Nach dem Tod des Ehemanns (im folgenden: Erblasser) am 27.4.1994 wurde die Beteiligte zu 1 als Alleineigentümerin des Grundstücks im Grundbuch eingetragen. In Abteilung II wurde vermerkt:
Es ist Nacherbfolge angeordnet. Nacherben … sind a) F. H. … (Beteiligter zu 2),
b) F. G. … (Beteiligter zu 3).
Ersatznacherben sind die Abkömmlinge der Nacherben; ersatzweise der Überlebende der Nacherben. Die Nacherbfolge tritt ein: beim Tod des Vorerben.
Die Beteiligten zu 2 und 3 schlugen die Nacherbschaft aus. Die Beteiligte zu 1 hat unter Vorlage des Erbvertrags und der notariell beglaubigten Ausschlagungserklärungen beim Grundbuchamt die Löschung des Nacherbenvermerks beantragt. Dazu hat sie ausgeführt, die Söhne des Erblassers hätten ihren Pflichtteil verlangt und ausgezahlt erhalten. Mit der Ausschlagung der Nacherbschaft zwecks Geltendmachung des Pflichtteilsrechts sei die Einsetzung der Beteiligten zu 2 und 3 zu Nacherben und ihrer Abkömmlinge zu Ersatznacherben entfallen. Das Grundbuch sei dadurch unrichtig geworden.

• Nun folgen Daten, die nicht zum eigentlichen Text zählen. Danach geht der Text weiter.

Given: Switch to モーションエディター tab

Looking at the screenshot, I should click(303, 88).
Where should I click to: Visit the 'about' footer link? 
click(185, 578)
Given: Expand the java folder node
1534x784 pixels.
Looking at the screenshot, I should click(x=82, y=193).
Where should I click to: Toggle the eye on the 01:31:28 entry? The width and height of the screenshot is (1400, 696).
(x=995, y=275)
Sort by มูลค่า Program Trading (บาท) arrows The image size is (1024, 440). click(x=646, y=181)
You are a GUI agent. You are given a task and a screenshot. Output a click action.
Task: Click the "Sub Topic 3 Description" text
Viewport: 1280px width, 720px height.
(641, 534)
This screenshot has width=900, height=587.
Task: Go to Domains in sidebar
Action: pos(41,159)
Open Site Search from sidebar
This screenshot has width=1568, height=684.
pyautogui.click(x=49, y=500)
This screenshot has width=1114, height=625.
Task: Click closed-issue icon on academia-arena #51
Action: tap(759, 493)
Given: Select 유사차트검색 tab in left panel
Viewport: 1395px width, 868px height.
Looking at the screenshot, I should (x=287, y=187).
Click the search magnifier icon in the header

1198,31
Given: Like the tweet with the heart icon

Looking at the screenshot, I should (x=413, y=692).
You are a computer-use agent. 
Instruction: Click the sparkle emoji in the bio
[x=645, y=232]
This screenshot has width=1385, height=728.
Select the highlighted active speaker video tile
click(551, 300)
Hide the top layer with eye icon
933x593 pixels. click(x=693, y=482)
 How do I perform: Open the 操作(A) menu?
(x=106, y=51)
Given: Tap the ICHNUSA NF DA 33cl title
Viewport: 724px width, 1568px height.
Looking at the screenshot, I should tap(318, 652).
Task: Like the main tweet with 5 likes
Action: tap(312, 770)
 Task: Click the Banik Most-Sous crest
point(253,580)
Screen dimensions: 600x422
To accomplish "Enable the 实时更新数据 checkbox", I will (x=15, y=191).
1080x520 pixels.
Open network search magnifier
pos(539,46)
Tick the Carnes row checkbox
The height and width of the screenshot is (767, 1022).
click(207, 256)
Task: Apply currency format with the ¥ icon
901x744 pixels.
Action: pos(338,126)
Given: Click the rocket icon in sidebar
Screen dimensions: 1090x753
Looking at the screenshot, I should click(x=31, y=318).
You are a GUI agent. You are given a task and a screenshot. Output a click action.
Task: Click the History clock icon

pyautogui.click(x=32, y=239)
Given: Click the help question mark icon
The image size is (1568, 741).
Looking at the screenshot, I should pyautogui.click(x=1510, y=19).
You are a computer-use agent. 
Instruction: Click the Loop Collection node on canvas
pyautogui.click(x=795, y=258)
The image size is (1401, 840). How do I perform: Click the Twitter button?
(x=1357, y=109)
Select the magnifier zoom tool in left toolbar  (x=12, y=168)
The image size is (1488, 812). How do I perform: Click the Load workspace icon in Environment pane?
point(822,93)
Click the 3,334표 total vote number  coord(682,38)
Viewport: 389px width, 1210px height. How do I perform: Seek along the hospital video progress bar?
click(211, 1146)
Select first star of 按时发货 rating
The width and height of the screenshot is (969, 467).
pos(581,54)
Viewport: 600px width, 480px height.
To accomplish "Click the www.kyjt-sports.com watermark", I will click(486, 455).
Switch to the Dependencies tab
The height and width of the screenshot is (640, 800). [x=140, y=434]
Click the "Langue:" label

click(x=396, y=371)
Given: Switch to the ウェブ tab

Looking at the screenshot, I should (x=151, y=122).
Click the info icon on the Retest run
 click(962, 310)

Das Grundbuchamt hat den Antrag am 27.10.1997 abgewiesen. Die Erinnerung/Beschwerde der Beteiligten zu 1, der Grundbuchrechtspfleger und Grundbuchrichter nicht abgeholfen haben, hat das Landgericht mit Beschluß vom 3.8.1999 zurückgewiesen. Hiergegen richtet sich die weitere Beschwerde der Beteiligten zu 1, der die Beteiligten zu 2 und 3 entgegentreten.
Entscheidungsgründe
II.
Das Rechtsmittel ist nicht begründet.
1. Das Landgericht hat ausgeführt:
Ein Nacherbenvermerk könne gelöscht werden, wenn eine Bewilligung der Nacherben und etwa vorhandener Ersatznacherben vorliege oder der Nachweis der Unrichtigkeit des Grundbuchs geführt sei. An die Führung des Nachweises seien strenge Anforderungen zu stellen. Wo ein formgerechter Nachweis ohne besondere Schwierigkeiten möglich sei, dürfe das Grundbuchamt nicht davon absehen, Urkunden zu verlangen. Die Ausschlagung der Nacherbschaft könne nicht ohne weiteres zur Löschung des Nacherbenvermerks führen. Maßgebend sei, ob die Beteiligte zu 1 nunmehr Vollerbin geworden sei oder ob der Erblasser etwas anderes bestimmt habe. Dies komme insbesondere bei der Berufung von Ersatznacherben in Betracht. Der Wille des Erblassers sei zu erforschen. Dabei sei zu prüfen, ob der Erblasser ein Nachrücken der Abkömmlinge des Ausschlagenden gewollt habe oder nicht und ob das Pflichtteilsverlangen der ausschlagenden Nacherben unter dem Gesichtspunkt der Erhaltung des Familienvermögens oder unter dem Gesichts...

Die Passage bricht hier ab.